Por mi parte, hermanos, no pude hablarles como a quienes poseen el Espíritu, sino como a gente inmadura, como a cristianos en edad infantil. Les di a beber leche y no alimento sólido, porque aún no podían asimilarlo. Tampoco ahora pueden, ya que siguen siendo inmaduros. Mientras haya entre ustedes envidias y discordias, ¿no es señal de inmadurez y de que actúan con criterios puramente humanos? Pues cuando uno dice: «Yo soy de Pablo», y otro: «Yo de Apolo». ¿No están procediendo sólo a lo humano?
Porque, ¿qué es Apolo y qué es Pablo? Simples servidores por medio de los cuales ustedes llegaron a la fe, cada uno según el don que el Señor le concedió. Yo planté y Apolo regó, pero el que hizo crecer fue Dios. Ahora bien, no cuentan ni el que planta ni el que riega; Dios, que hace crecer, es el que cuenta. El que planta y el que riega forman un todo; cada uno, sin embargo, recibirá su recompensa conforme a su trabajo. Nosotros somos colaboradores de Dios, ustedes campo que Dios cultiva, casa que Dios edifica.

Salmo responsorial: Sal 32,12-15.20-21

Dichosa la nación cuyo Dios es el Señor,
el pueblo que se eligió como herencia.
Desde los cielos mira el Señor, y ve a todos los hombres;
desde su morada observa a todos los habitantes de la tierra:
El modeló sus corazones y comprende todas sus acciones.
Nosotros esperamos en el Señor,
él es nuestro socorro y nuestro escudo;
él es la alegría de nuestro corazón,
en su santo nombre confiamos.

Evangelio: Lc 4,38-44

Salió de la sinagoga y entró en casa de Simón. La suegra de Simón tenía mucha fiebre, y le rogaron que la sanara. Entonces Jesús, inclinándose sobre ella, mandó a la fiebre que saliera y se le quitó. La mujer se levantó inmediatamente y se puso a servirlos.
Al atardecer llevaron ante Jesús enfermos de todo tipo; y él, poniendo las manos sobre cada uno de ellos, los sanaba.

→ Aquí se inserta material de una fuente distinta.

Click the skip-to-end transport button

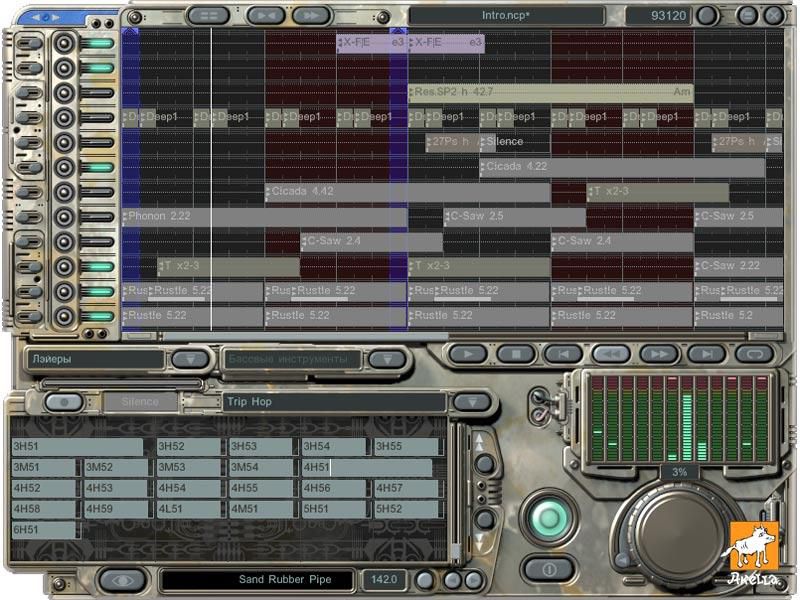[x=707, y=354]
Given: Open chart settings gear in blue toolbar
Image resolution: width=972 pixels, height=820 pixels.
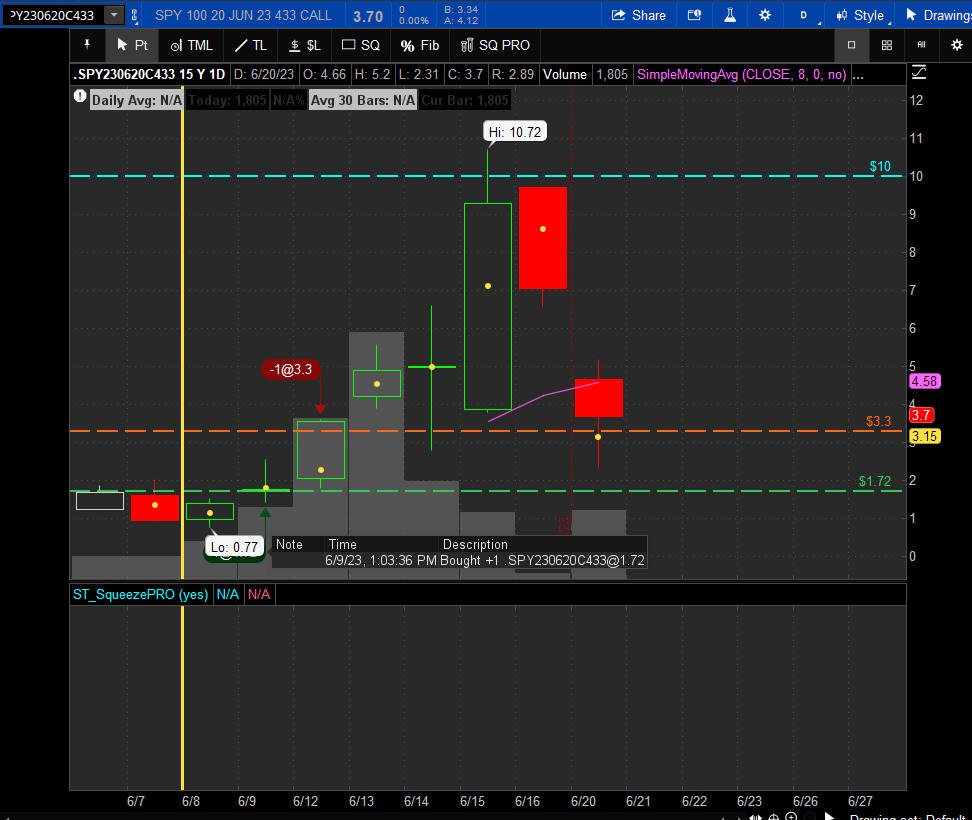Looking at the screenshot, I should [765, 15].
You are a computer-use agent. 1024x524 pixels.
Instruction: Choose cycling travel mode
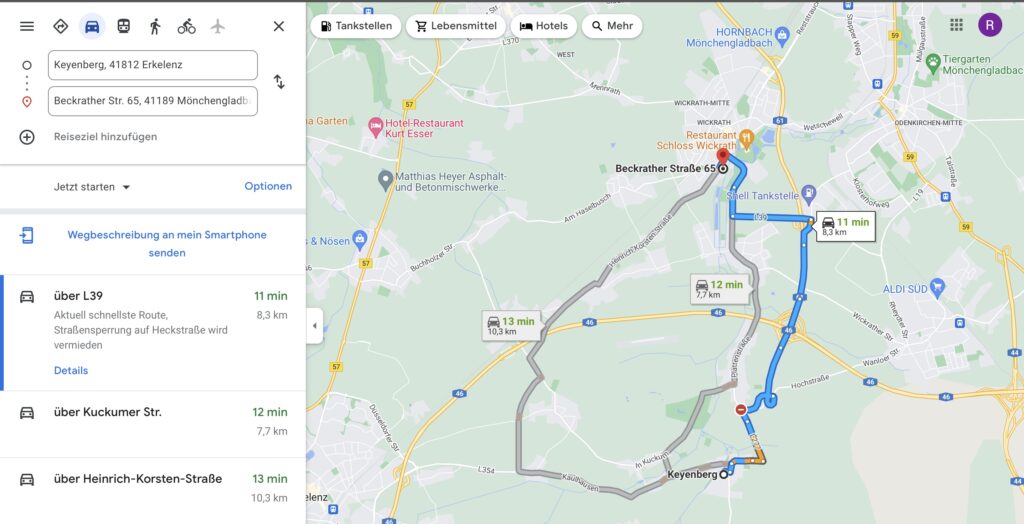pos(186,26)
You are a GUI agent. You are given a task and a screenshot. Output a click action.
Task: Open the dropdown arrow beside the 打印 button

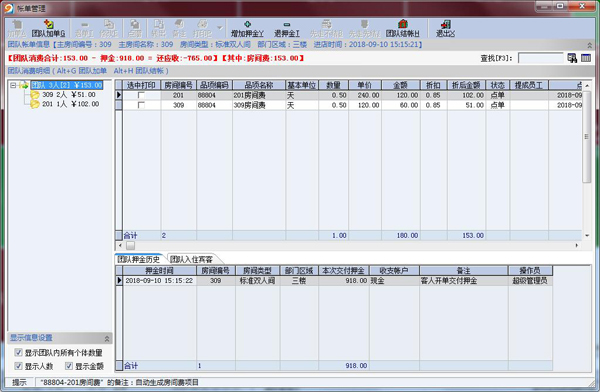[220, 28]
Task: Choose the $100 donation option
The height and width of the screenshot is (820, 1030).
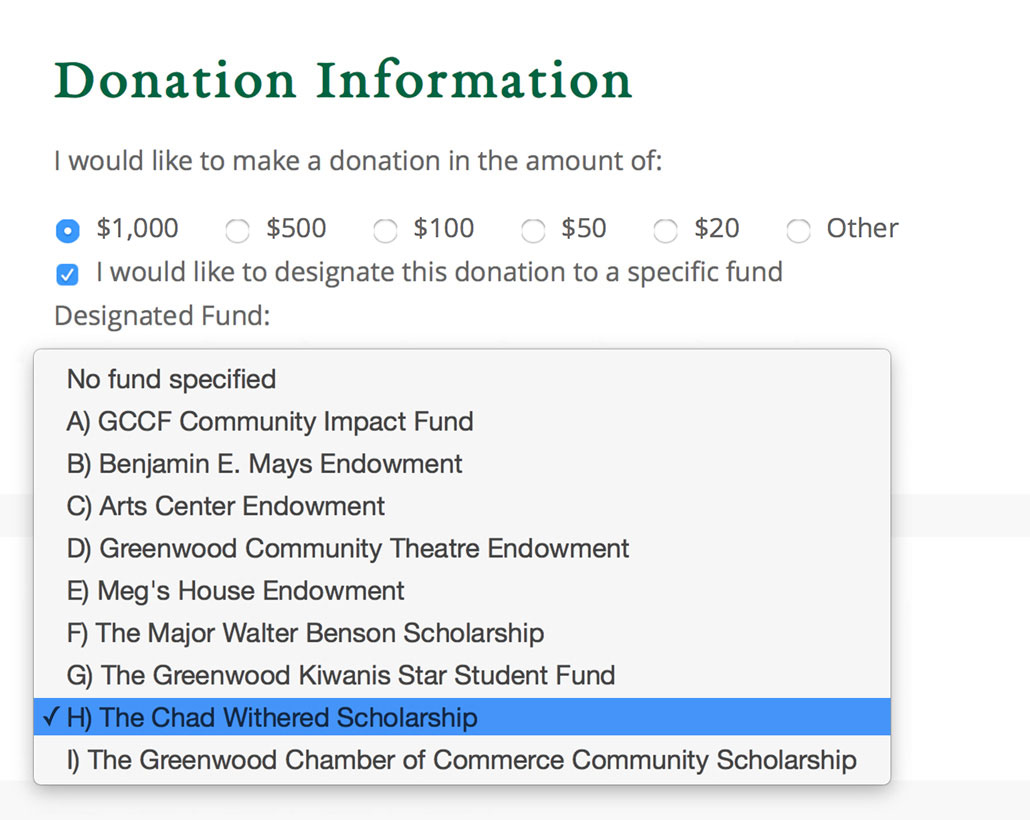Action: 385,231
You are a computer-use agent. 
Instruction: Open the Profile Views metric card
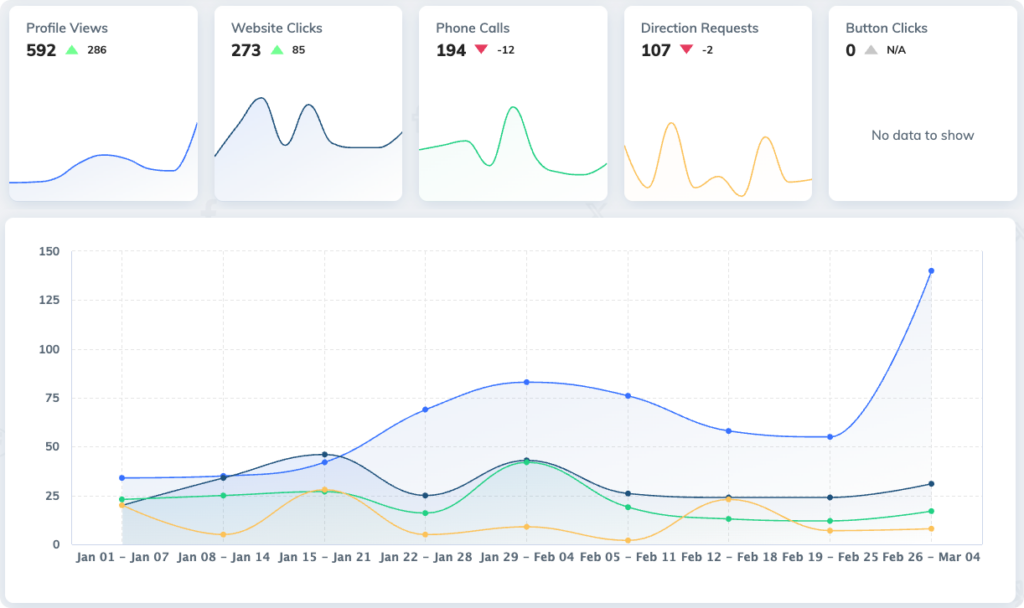[102, 100]
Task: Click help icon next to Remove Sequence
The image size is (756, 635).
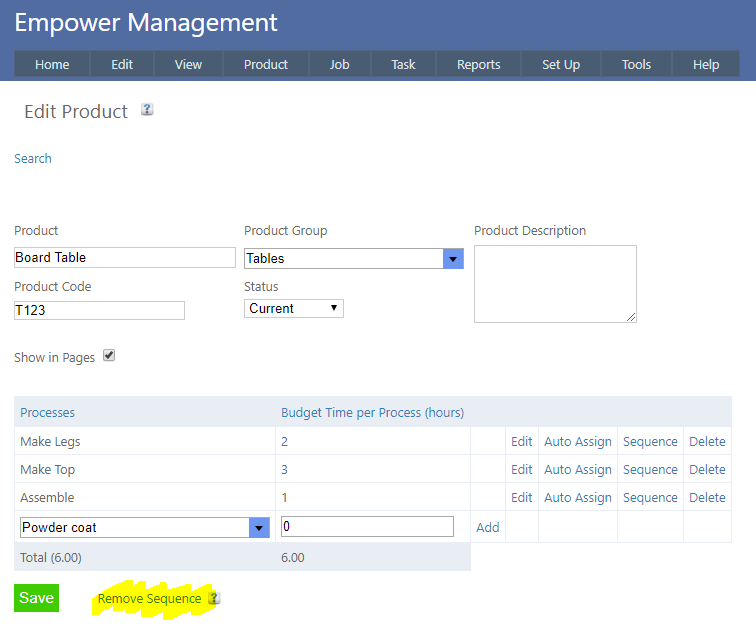Action: (x=213, y=598)
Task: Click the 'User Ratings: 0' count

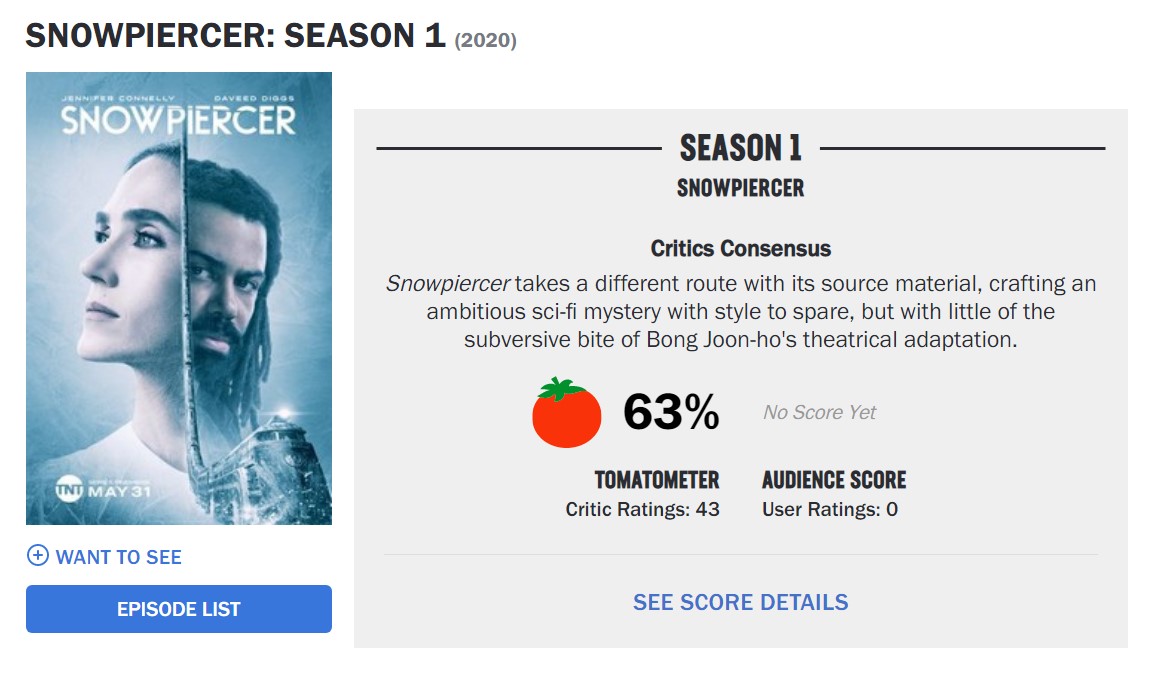Action: click(830, 509)
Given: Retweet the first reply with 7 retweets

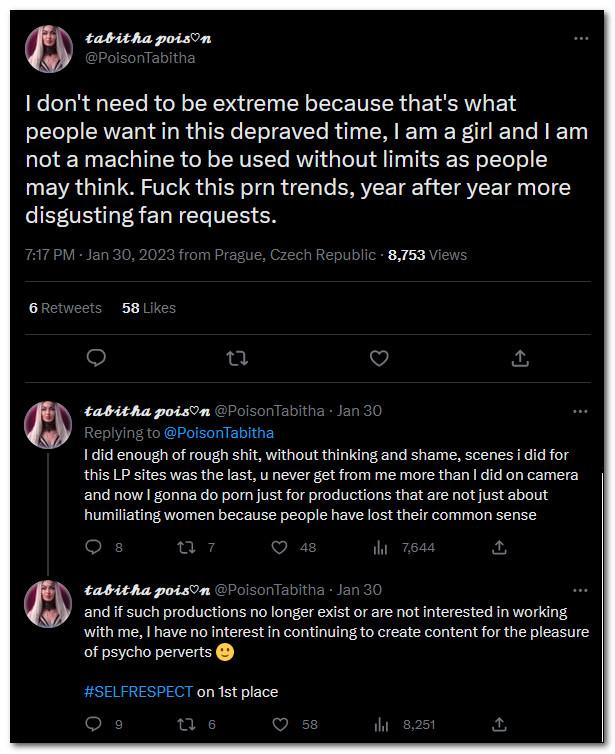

De muchos salían también los demonios gritando:
-Tú eres el Hijo de Dios.
Pero él los reprendía y no los dejaba hablar, porque sabían que él era el Mesías. Al hacerse de día, salió hacia un lugar solitario. La gente lo buscaba; y cuando lo encontraron, trataban de retenerlo para que no se alejara de ellos. El les dijo:
-También en las demás ciudades debo anunciar la buena noticia de Dios, porque para esto he sido enviado.
E iba predicando por las sinagogas de Judea.